Judge Charlie Dervison from Northern Ireland told edie that the Dutch team had been forced to pull out of the European competition - and the chance of a place in the global finals in the USA in the summer.
He recounted his own epic journey to Birmingham's NEC, which should have been an hour's hop over the Irish Sea to the neighbouring airport.
"We waited until the last minute to see if the flights would be okay, unfortunately they weren't so the only other way to do it was by ferry," he said.
As might be expected, however, the boats on the quickest route through to Birkenhead were packed solid so there was to be no ferry across the Mersey, which meant taking a detour via Glasgow.

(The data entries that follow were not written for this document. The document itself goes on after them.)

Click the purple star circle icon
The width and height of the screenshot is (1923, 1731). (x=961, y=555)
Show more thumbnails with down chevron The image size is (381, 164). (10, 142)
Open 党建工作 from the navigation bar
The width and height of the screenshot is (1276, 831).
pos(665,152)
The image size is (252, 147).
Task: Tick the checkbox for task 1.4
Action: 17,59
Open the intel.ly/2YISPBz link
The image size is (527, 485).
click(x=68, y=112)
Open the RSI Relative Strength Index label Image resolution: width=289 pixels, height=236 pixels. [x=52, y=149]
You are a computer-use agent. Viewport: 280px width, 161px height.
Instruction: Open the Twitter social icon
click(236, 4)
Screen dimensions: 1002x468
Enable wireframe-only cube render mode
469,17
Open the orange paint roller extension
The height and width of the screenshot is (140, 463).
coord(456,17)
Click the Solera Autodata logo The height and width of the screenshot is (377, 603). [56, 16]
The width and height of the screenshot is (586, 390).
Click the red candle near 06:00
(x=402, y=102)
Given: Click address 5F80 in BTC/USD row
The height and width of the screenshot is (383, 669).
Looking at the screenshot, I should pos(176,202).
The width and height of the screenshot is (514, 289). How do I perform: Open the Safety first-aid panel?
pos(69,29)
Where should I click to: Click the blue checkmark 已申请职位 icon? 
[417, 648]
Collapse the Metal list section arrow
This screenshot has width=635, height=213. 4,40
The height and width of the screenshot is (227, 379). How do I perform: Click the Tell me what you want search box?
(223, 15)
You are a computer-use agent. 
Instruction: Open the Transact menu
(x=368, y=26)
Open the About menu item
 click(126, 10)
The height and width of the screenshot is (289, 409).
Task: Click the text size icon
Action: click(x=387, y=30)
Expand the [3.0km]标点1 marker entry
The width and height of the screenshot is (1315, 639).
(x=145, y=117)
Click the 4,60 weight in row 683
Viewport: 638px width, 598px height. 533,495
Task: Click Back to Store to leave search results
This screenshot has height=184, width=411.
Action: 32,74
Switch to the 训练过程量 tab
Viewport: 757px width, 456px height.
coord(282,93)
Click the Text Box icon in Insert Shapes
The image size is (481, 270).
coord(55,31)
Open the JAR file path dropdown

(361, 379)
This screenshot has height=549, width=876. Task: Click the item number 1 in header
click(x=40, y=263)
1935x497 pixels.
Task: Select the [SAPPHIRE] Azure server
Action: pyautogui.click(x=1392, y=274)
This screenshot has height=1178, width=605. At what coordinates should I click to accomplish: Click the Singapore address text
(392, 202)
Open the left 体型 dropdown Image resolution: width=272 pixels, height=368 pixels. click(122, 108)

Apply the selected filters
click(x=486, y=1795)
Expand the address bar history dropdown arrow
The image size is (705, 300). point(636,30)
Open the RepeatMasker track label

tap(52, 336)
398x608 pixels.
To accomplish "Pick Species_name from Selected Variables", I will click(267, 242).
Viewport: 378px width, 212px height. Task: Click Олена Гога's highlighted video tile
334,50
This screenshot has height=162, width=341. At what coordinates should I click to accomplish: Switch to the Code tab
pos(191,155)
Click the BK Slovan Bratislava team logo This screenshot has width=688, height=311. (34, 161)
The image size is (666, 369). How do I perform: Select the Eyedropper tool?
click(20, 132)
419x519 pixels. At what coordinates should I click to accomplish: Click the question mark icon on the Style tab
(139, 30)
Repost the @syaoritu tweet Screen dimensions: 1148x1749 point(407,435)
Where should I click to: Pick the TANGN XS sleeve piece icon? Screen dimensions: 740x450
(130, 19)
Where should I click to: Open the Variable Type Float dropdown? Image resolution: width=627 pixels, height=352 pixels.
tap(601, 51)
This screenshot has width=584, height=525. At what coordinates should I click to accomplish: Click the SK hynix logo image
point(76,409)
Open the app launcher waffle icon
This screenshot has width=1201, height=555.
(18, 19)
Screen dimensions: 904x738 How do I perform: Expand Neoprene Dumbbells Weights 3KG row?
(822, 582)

"I had to hitch a ride with one of the lorry drivers there who very kindly let me have a lift," he said.
"It took us over 290 miles and seven and a half hours to drive down here."
What should have been a two hour journey lasted over 12 hours - but ended well, with the trucker dropping him off right outside the door of his hotel.
Meanwhile, the team from Northern Ireland Water had a similar tale to tell - again hoping against the odds that their plane would be allowed to fly but eventually having to accept that a boat trip to Scotland was on the cards.
"We're dedicated," they said.
"If we do win, then it won't have affected our performance - if we don't, well, then of course it was the journey!"